Extrait du texte.

Casemates situées à la sortie de Mareth, en face de la route N1.
Sur près de 45 kilomètres, de la mer jusqu’aux monts Matmata, des structures similaires s’élèvent de part et d'autre des routes et des oliveraies. En tout, on compte environ 80 casemates de ce type dans la région, en plus de quelques bunkers creusés dans les montagnes. Réunis, ces ouvrages constituent un important réseau de fortifications, édifié par la France pour défendre ses colonies et protectorats* en Afrique du Nord : la ligne Mareth.
“L’ennemi progressant vers le nord devait être bloqué devant Mareth, par une ligne de casemates, de postes de commandement et de cuves pour canons antichars répartis en points d’appui”, explique Michel Truttmann, historien et spécialiste de la ligne Mareth. À l’entrée de la ville, les casemates qui font face à la route constituent ainsi en réalité le “point d’appui* 3 - route Médenine” de la “ligne principale”.
Plan détaillant le dispositif de défense sur le “secteur Est” de la ligne Mareth, communiqué par l’état-major du commandement supérieur des troupes de Tunisie au Général Bessière, le commandant du front sud tunisien, le 17 mars 1939. Centre historique des archives de Vincennes.
Conçue et construite par l’armée française dans l’entre-deux guerres, la ligne Mareth joue un rôle crucial dans la campagne de Tunisie, au printemps 1943, avant de tomber progressivement dans l’oubli collectif. Une histoire à la similitude frappante avec celle de la ligne Maginot, un autre réseau de fortifications construit par la France au même moment en métropole.
“La ‘ligne Maginot du désert’, c’était l’appellation donnée par les Marethois que nous avons rencontrés sur le terrain, il y a déjà très longtemps…”, explique Michel Truttmann, qui a consacré un ouvrage à l’histoire de la ligne Mareth*.
Face aux invasions, protéger la France et ses colonies
Pour comprendre l’origine de la ligne Mareth, il faut se replonger dans le contexte de sa création. Après la Première Guerre mondiale et la percée allemande de 1914, la France cherche à protéger son territoire face au risque de nouvelles offensives. En janvier 1930, le ministre de la Guerre André Maginot fait voter une loi visant à financer “l’organisation défensive des frontières”. L’essentiel des crédits est ainsi alloué à l’édification d’un réseau de forts et de bunkers aux frontières avec l’Allemagne : la ligne Maginot.
Une partie du budget est également consacrée à la construction de fortifications à la frontière avec l’Italie, dans les Alpes. Au début des années 1930 en effet, Adolf Hitler n’a pas encore pris le pouvoir en Allemagne, alors que Benito Mussolini inquiète bien plus ses voisins en poussant un irrédentisme sur le continent et dans ses colonies. Présente depuis 1911 en Libye, l’Italie fasciste ne cache ainsi pas ses intentions expansionnistes au Maghreb.

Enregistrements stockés

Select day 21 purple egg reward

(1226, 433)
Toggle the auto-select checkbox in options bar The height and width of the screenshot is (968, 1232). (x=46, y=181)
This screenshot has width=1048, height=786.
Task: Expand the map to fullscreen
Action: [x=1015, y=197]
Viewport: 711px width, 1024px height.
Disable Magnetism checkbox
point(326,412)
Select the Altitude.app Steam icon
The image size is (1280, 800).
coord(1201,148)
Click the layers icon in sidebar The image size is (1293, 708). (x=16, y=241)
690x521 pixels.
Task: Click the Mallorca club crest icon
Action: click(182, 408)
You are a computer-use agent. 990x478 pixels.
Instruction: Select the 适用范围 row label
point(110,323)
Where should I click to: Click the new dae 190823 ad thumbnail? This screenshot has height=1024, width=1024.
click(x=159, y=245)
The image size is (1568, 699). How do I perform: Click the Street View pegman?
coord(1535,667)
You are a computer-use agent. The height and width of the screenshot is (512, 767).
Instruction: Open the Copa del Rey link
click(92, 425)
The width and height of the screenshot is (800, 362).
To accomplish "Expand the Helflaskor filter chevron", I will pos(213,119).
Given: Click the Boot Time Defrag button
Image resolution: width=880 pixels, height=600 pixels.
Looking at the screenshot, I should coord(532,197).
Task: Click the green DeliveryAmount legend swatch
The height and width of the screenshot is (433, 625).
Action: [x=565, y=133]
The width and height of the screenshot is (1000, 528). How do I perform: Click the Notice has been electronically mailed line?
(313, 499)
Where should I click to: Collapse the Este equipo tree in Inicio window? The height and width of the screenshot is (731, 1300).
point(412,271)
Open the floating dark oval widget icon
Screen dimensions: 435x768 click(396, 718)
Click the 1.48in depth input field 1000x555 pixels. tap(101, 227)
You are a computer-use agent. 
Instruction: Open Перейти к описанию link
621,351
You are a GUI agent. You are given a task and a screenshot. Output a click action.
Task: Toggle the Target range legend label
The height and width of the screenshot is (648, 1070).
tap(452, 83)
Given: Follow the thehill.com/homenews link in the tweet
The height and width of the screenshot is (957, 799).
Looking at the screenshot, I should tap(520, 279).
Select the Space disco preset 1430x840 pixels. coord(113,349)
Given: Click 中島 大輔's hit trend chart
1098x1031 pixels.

Objectif de l'exercice.
D'après le texte sur la ligne Mareth, combien de casemates de ce type compte-t-on environ dans la région ? Les lignes enregistrées ci-dessus n'ont aucun rapport avec le texte sur la ligne Mareth.

Corrigé proposé.
On en compte environ 80, en plus de quelques bunkers creusés dans les montagnes.